YOUR TASK: Print out every record exactly as it appears.

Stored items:
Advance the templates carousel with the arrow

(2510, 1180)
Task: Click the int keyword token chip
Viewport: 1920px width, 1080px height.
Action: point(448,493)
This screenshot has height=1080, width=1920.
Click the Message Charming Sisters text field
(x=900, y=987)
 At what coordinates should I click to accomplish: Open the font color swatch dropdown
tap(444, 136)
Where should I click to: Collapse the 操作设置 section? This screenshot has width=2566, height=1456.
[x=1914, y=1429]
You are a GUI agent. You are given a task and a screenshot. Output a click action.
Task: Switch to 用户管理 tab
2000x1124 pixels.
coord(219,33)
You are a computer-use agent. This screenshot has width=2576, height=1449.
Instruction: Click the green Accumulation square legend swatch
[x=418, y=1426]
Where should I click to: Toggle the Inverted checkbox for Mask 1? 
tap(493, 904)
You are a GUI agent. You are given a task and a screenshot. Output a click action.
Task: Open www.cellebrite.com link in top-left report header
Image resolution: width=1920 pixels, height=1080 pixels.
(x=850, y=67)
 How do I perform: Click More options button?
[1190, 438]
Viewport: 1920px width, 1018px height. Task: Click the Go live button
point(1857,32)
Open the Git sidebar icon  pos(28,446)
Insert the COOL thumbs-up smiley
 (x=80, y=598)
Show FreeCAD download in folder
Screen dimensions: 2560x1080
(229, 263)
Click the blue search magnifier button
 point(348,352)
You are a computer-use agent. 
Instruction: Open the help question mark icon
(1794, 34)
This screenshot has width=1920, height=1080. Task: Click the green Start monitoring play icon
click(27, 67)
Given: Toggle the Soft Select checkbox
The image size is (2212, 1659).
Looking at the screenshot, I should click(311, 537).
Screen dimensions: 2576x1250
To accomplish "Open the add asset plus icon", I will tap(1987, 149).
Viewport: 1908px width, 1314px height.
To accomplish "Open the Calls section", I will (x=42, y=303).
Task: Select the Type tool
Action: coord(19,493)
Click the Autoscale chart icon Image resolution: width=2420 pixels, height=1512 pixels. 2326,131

SOLVED EXERCISE:
Advance the templates carousel with the arrow

(2510, 1180)
Task: Click the int keyword token chip
Viewport: 1920px width, 1080px height.
Action: point(448,493)
This screenshot has height=1080, width=1920.
Click the Message Charming Sisters text field
(x=900, y=987)
 At what coordinates should I click to accomplish: Open the font color swatch dropdown
tap(444, 136)
Where should I click to: Collapse the 操作设置 section? This screenshot has width=2566, height=1456.
[x=1914, y=1429]
You are a GUI agent. You are given a task and a screenshot. Output a click action.
Task: Switch to 用户管理 tab
2000x1124 pixels.
coord(219,33)
You are a computer-use agent. This screenshot has width=2576, height=1449.
Instruction: Click the green Accumulation square legend swatch
[x=418, y=1426]
Where should I click to: Toggle the Inverted checkbox for Mask 1? 
tap(493, 904)
You are a GUI agent. You are given a task and a screenshot. Output a click action.
Task: Open www.cellebrite.com link in top-left report header
Image resolution: width=1920 pixels, height=1080 pixels.
(x=850, y=67)
 How do I perform: Click More options button?
[1190, 438]
Viewport: 1920px width, 1018px height. Task: Click the Go live button
point(1857,32)
Open the Git sidebar icon  pos(28,446)
Insert the COOL thumbs-up smiley
 (x=80, y=598)
Show FreeCAD download in folder
Screen dimensions: 2560x1080
(229, 263)
Click the blue search magnifier button
 point(348,352)
You are a computer-use agent. 
Instruction: Open the help question mark icon
(1794, 34)
This screenshot has width=1920, height=1080. Task: Click the green Start monitoring play icon
click(27, 67)
Given: Toggle the Soft Select checkbox
The image size is (2212, 1659).
Looking at the screenshot, I should click(311, 537).
Screen dimensions: 2576x1250
To accomplish "Open the add asset plus icon", I will tap(1987, 149).
Viewport: 1908px width, 1314px height.
To accomplish "Open the Calls section", I will (x=42, y=303).
Task: Select the Type tool
Action: coord(19,493)
Click the Autoscale chart icon Image resolution: width=2420 pixels, height=1512 pixels. 2326,131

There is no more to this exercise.